Your response should be every line of the data, written out exactly.

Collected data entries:
⟨

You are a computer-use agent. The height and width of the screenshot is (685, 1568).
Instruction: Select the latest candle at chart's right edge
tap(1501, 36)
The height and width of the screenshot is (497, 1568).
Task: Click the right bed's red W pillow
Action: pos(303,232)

⟩

▶ _WRITTEN RESPONSE_:
You are a computer-use agent. The height and width of the screenshot is (685, 1568).
Instruction: Select the latest candle at chart's right edge
tap(1501, 36)
The height and width of the screenshot is (497, 1568).
Task: Click the right bed's red W pillow
Action: pos(303,232)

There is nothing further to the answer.